[Dataset entries]

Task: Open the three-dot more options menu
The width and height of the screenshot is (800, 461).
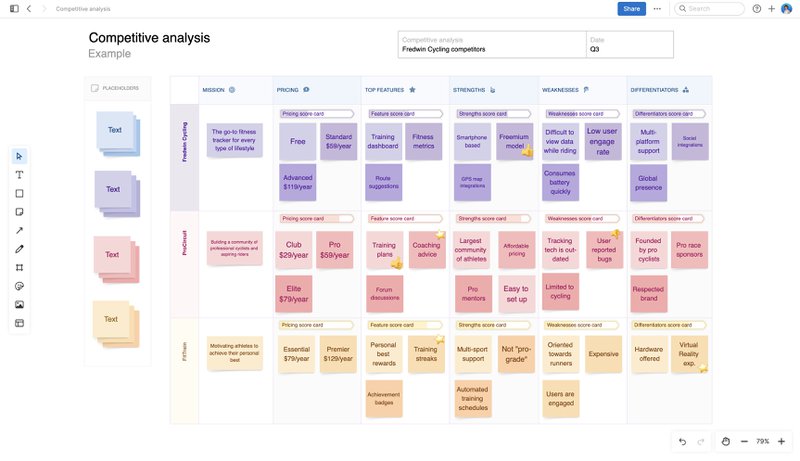Action: [x=657, y=9]
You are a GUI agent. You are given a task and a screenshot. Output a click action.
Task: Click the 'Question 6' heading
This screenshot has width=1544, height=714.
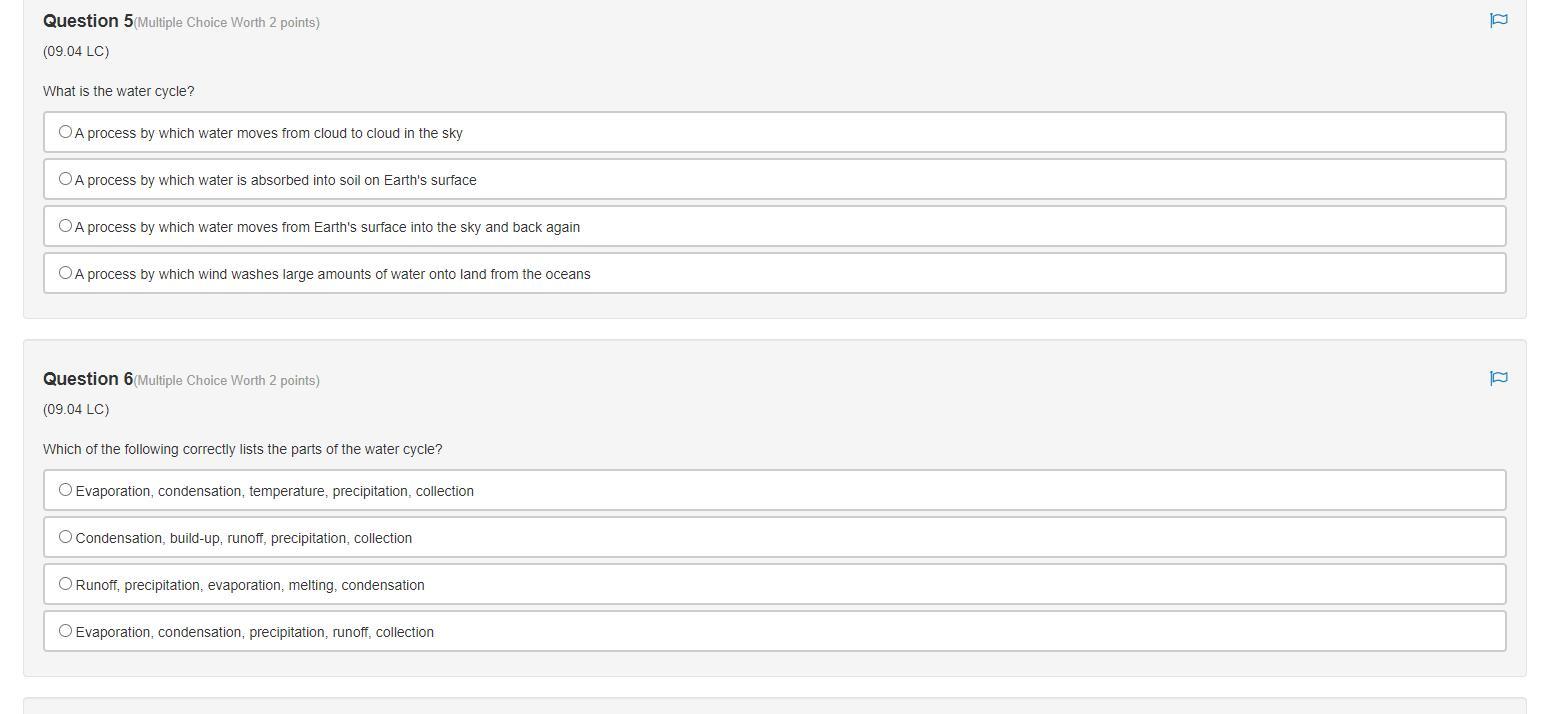click(88, 379)
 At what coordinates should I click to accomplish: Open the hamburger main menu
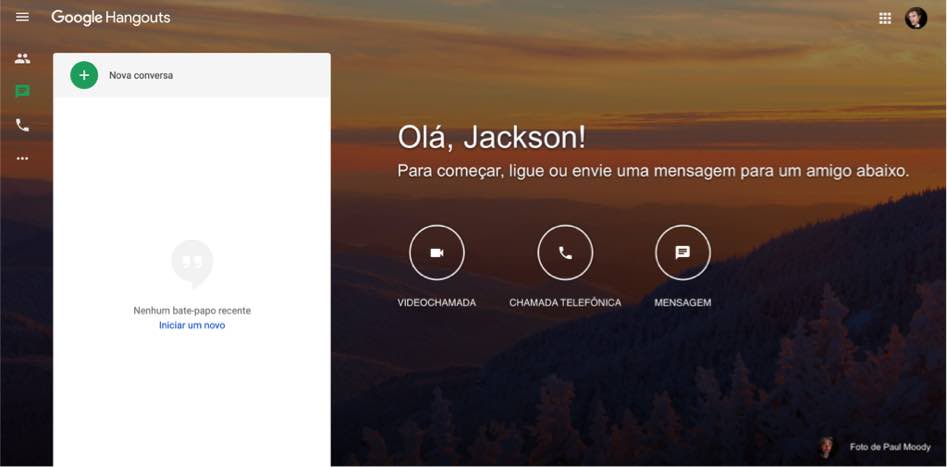pos(22,18)
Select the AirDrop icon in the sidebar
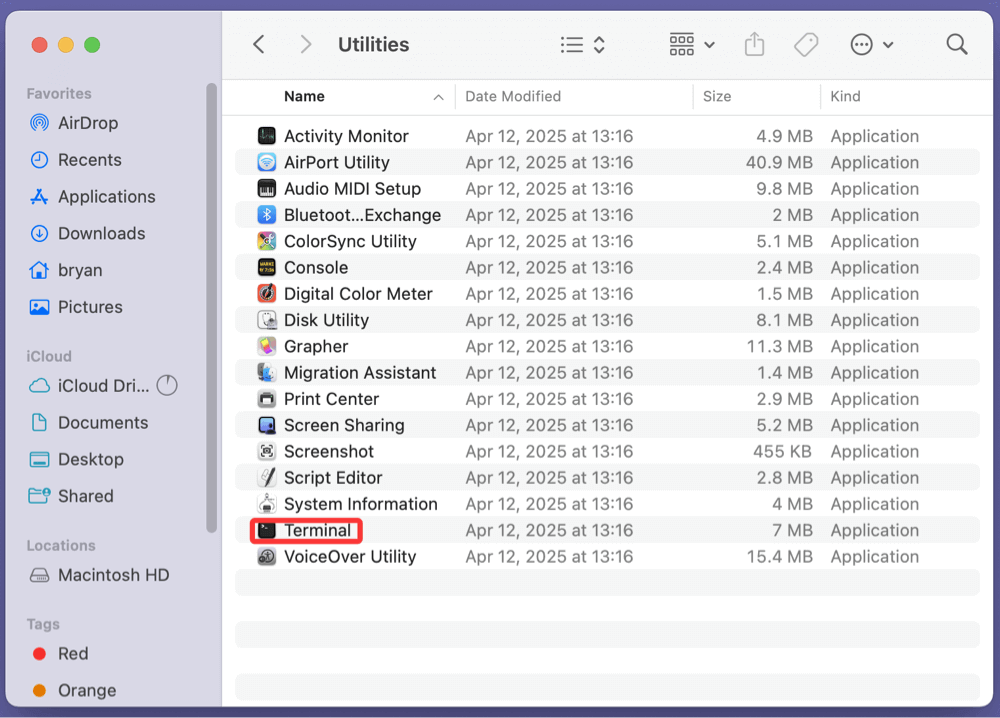 pos(40,123)
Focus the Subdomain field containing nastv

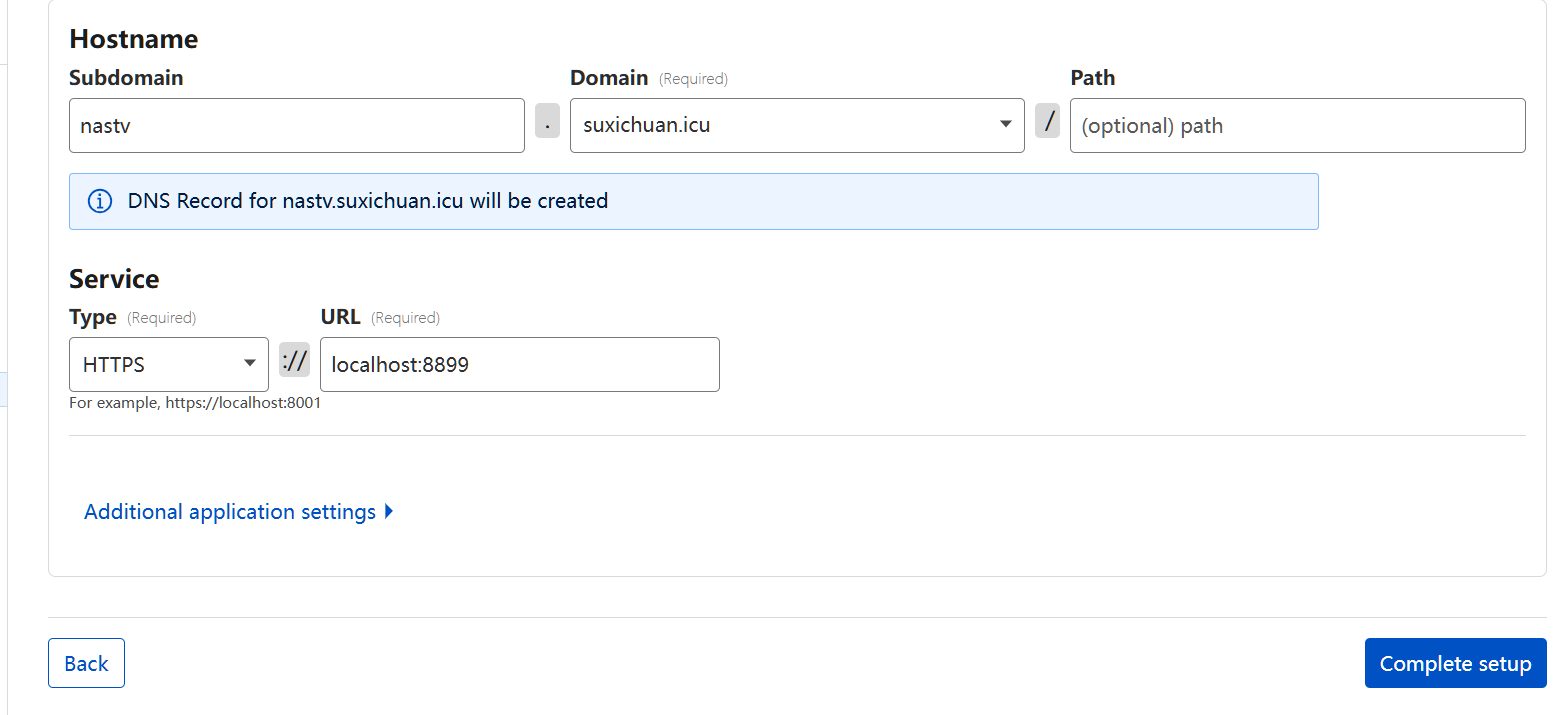tap(297, 125)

> What is needed
Your reply should hold only the lines running from the one with "This screenshot has width=1544, height=714." to the end of the data above, set down exactly, pictures omitted.

> Task response
This screenshot has width=1544, height=714.
click(88, 379)
 At what coordinates should I click to accomplish: Open the hamburger main menu
pos(22,18)
Select the AirDrop icon in the sidebar
 pos(40,123)
Focus the Subdomain field containing nastv

tap(297, 125)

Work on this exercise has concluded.